Please reproduce the lines from the one containing "Collapse the My Profile section chevron" through the end of the data below exactly as they stand, and omit all pictures.

═════ EXERCISE DATA ═════

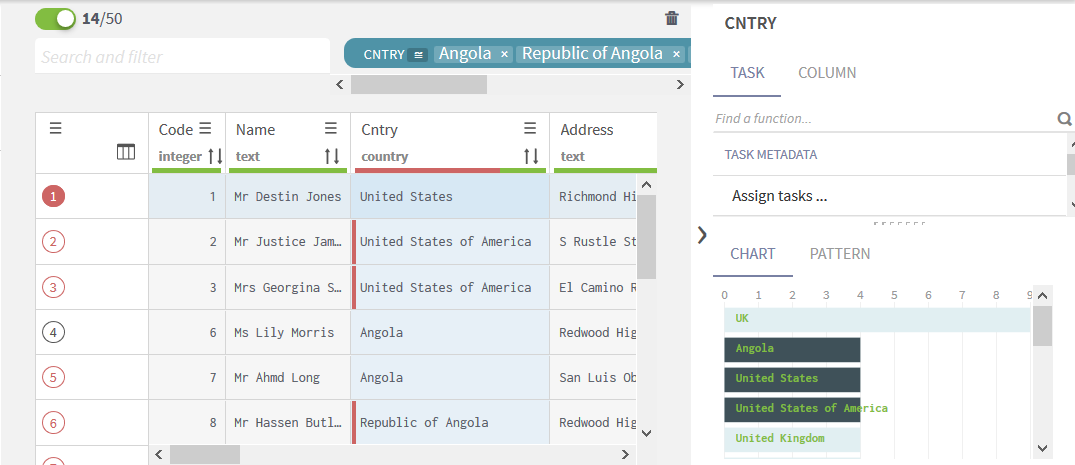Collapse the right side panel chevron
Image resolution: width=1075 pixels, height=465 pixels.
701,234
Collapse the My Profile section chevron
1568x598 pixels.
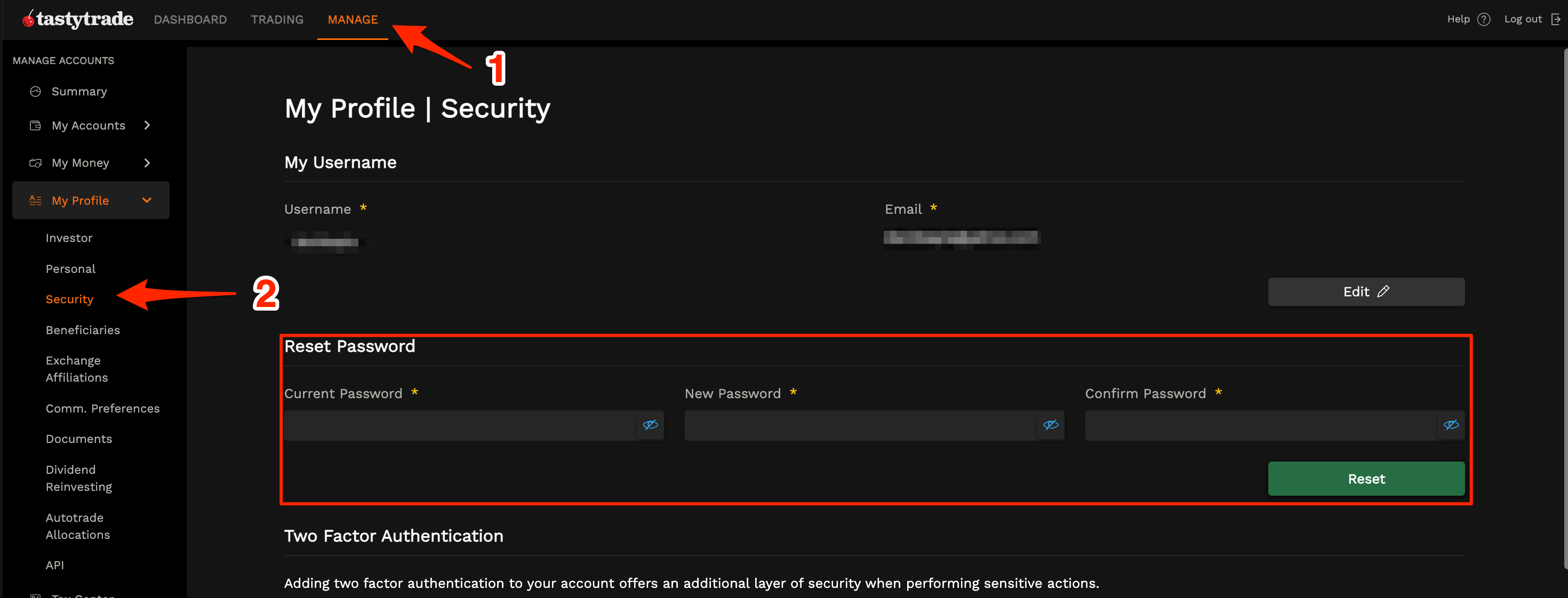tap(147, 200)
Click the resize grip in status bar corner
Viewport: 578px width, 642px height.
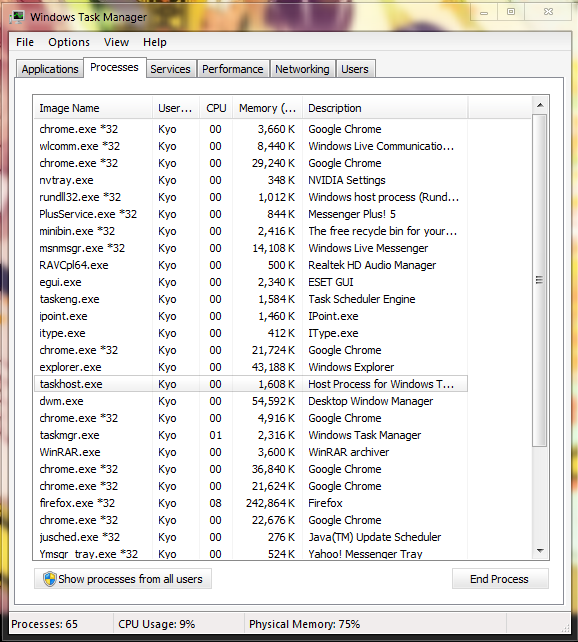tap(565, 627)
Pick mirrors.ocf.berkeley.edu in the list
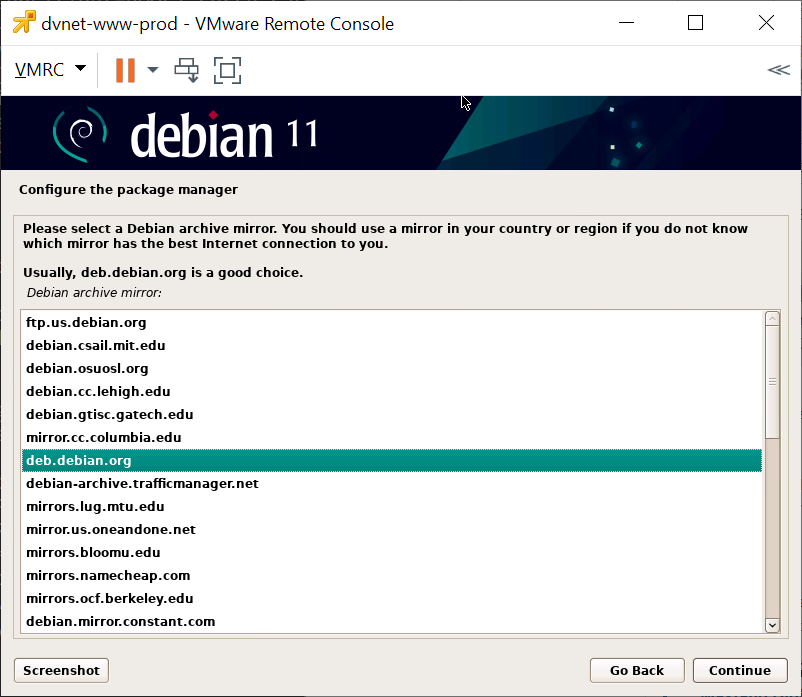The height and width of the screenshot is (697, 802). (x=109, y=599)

═════

● PROBLEM SOLUTION
Collapse the My Profile section chevron
1568x598 pixels.
tap(147, 200)
Click the resize grip in status bar corner
Viewport: 578px width, 642px height.
tap(565, 627)
Pick mirrors.ocf.berkeley.edu in the list
The height and width of the screenshot is (697, 802). (x=109, y=599)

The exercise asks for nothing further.